What is a template? Merriam-Webster defines it as “a gauge, pattern, or mold used as a guide to the form of a piece being made”. In terms of software and business, templates are forms with some of the elements already completed. Instead of starting from scratch, pieces are already done, and there are slots for various information.
Why use templates? With them, it’s easier to do design. They make it easy to accomplish particular goals. They can make it easy to build particular types of outputs, and make them more systematic and consistent. For better or worse.
How does that change for learning? Here, a template tends to be a framework for particular interactions. For example, there are the tarted-up quiz show formats. With more depth, we can provide guides for learning, suggesting quality elements.
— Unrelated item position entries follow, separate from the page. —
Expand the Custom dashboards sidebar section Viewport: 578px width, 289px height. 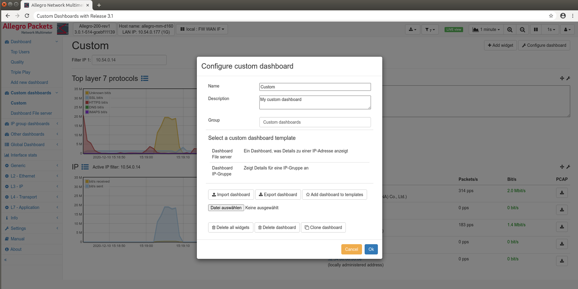[x=31, y=93]
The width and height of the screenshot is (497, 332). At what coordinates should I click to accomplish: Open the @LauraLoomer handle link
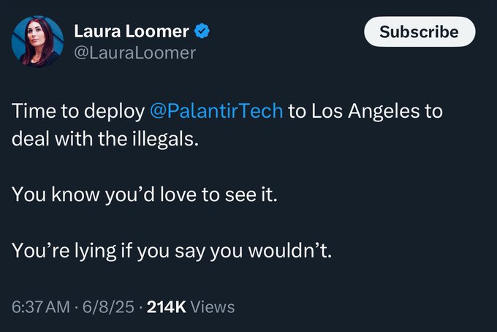134,53
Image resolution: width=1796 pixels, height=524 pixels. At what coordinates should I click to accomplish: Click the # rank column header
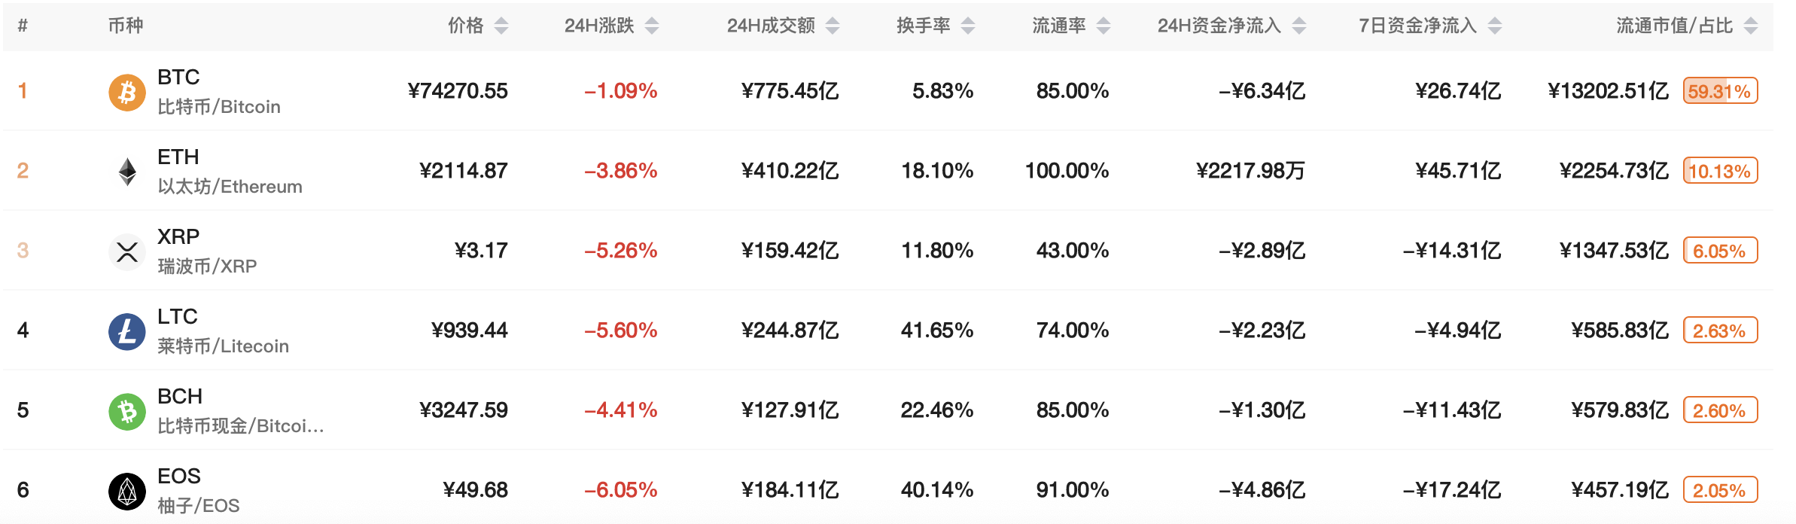coord(23,26)

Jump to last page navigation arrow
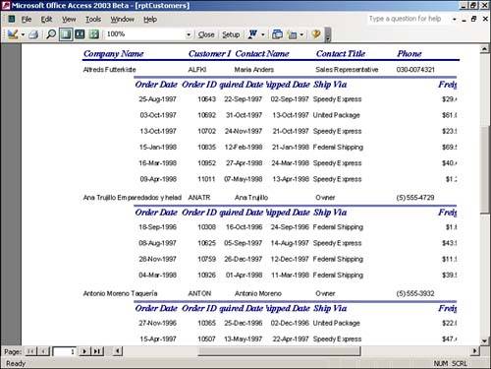pos(97,351)
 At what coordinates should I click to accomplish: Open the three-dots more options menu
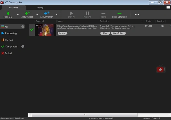137,15
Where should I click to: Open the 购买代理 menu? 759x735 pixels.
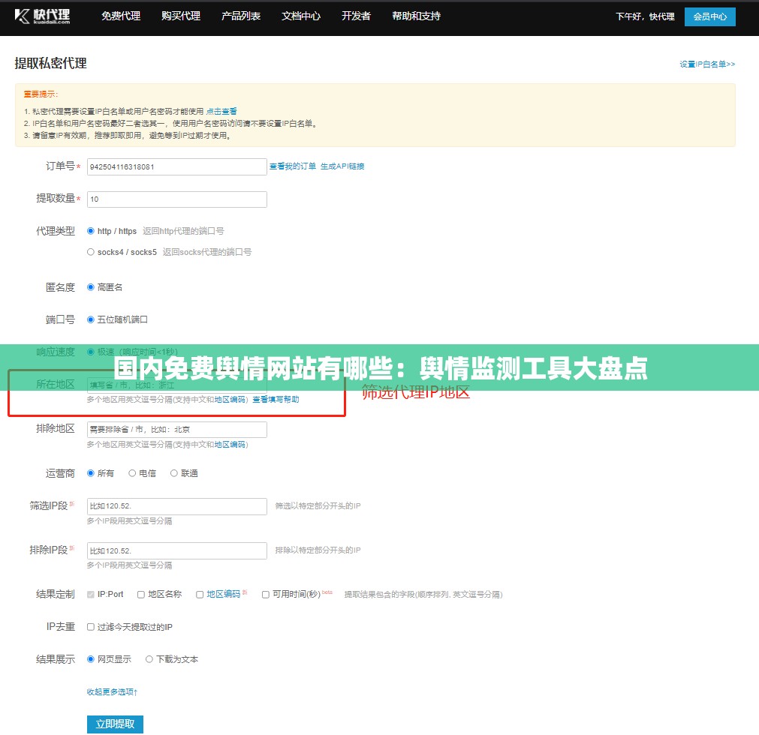180,16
We might have a place in our examples for the underlying thinking. Or we could structure practice as decision making.
But we can have templates at higher levels, too. For instance, we can ask that the objective include elements of measurable evaluation, and carry that forward through the final practice design. We can go beyond that, and have structures to guide doing good curricula design.
If I have to choose, of course, I’ll go for substance over style. I’d rather your templates suggest good design than flashy but insubstantial experience. It’s time to be doing evidence-based learning instead of gaudy but rote experiences. If we’re going to have templates, let’s have templates for good.